REQUIRED TASKS.
A - According to the passage on Lawson's paintings, how many of his works are in the Collection today?
B - Carry on the passage about Lawson's paintings and Duncan Phillips from the point where it stops.

The fourteen Lawson paintings in the Collection today include landscapes of the Washington Heights period, between 1898 and 1915, as well as scenes from his travels such as New England Birches, ca. 1919, Twilight in Spain, ca. 1916, and Path of Sunlight, New Mexico, ca. 1927. The artist rarely dated his works, and he repeated favorite subjects. Among Lawson’s preferred New York subjects were the graceful bridges linking Manhattan with parts beyond; a haunting theme, they became increasingly imposing, moving from a position at middle distance, as in High Bridge—Early Moon, ca 1910, to the close view and high horizon of Spring Morning, ca. 1913, and finally to the commanding presence of Spring Night, Harlem River, 1913. A later work, May in the Mountains, purchased in 1919, the year it was created, allows a glimpse of Lawson's later, almost expressionistic, style.
Lawson's work appears to have been an enthusiasm shared by both Duncan Phillips and his brother James when they first became interested in collecting. Phillips remembered High Bridge—Early Moon as one of his first purchases, made around 1912 with money from his allowance. In 1915 James bought Spring, which was one of two paintings his young widow, Alice, gave to the museum in 1920. By 1917, Phillips knew Lawson personally, and in his essay about the artist from this year he stresses Lawson’s American sense of independence and his "subjectivity...which lifts him to a higher plane than the art of Claude Monet…." Phillips luxuriated in the "almost candied succulence to [Lawson's] glazed surfaces" and placed him in the context of the American tradition.

MATERIAL PROVIDED.
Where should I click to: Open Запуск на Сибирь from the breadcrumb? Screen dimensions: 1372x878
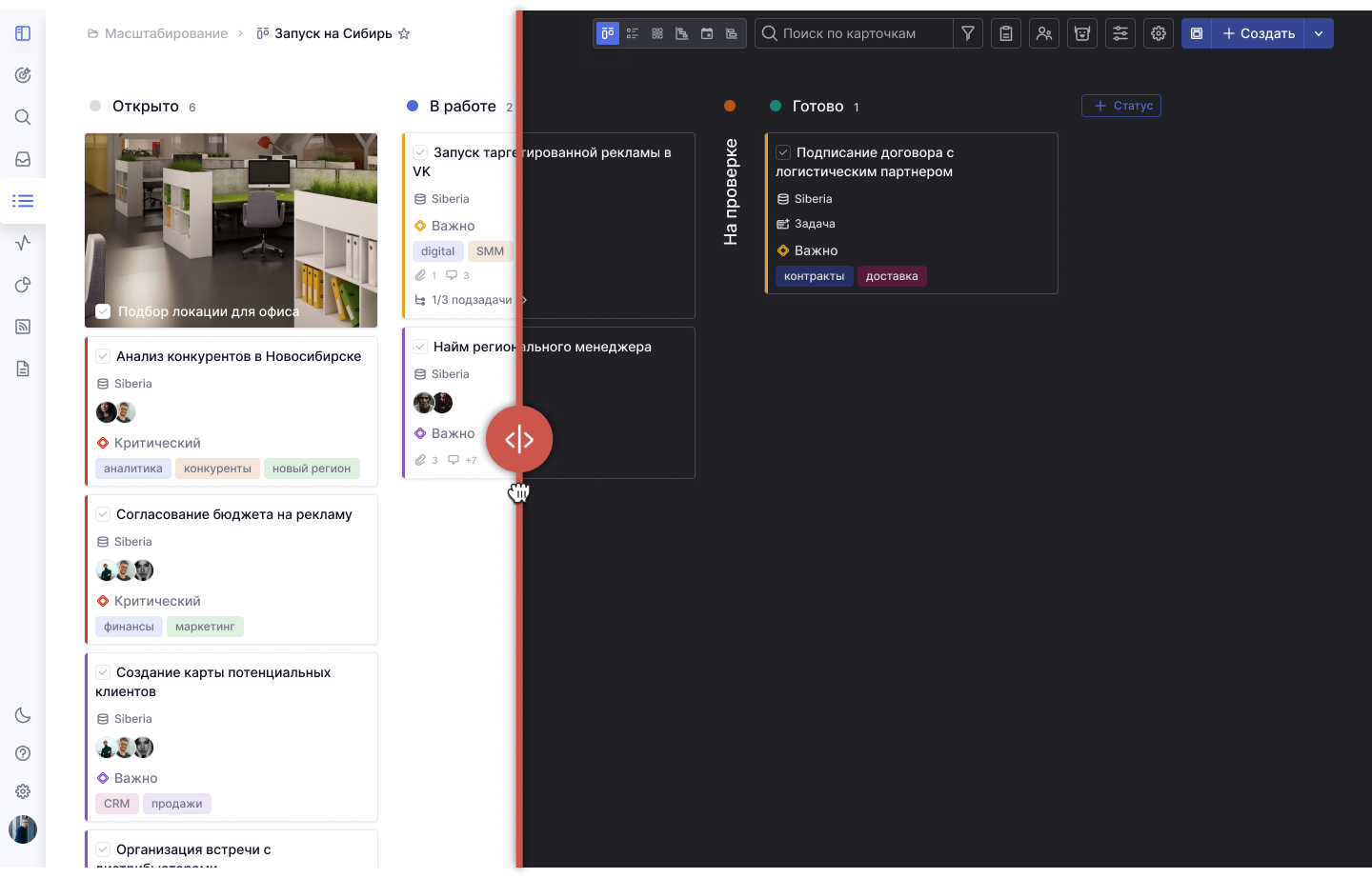pyautogui.click(x=332, y=33)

ANSWERS BY ITEM.
A - Fourteen.

B -
Around 1922 Phillips ranked five Lawsons among eighty of his favorite paintings and proudly stated that he had bought Lawson's work "when he was comparatively unknown. Today he is regarded by the most competent critics as the greatest colorist and the greatest living landscapist and one of the most original talents America has produced." In 1925 Phillips gave him a one-person exhibition. However, the following year, while still calling Lawson "a genius," Phillips added a note of reserve: It will never be known whether this diminished appreciation was due to a change in taste or the artist's sad personal decline.
Lawson lived to see his art become outdated. While the Armory Show in 1913 had proved a jarring but important revelation for Phillips, it had also displaced artists such as Lawson, who had led the rebellion. In his early career as a collector, Phillips had seen Lawson as the embodiment of the spirit of America: independent, insisting on the artist's right to exhibit freely and paint humble, honest views of a changing country. Soon the avant-garde ideas of other Americans such as Arthur Dove, Marsden Hartley, and John Marin, were to open new vistas for Phillips and, with a new artistic vocabulary, lead him to a profound appreciation of abstraction.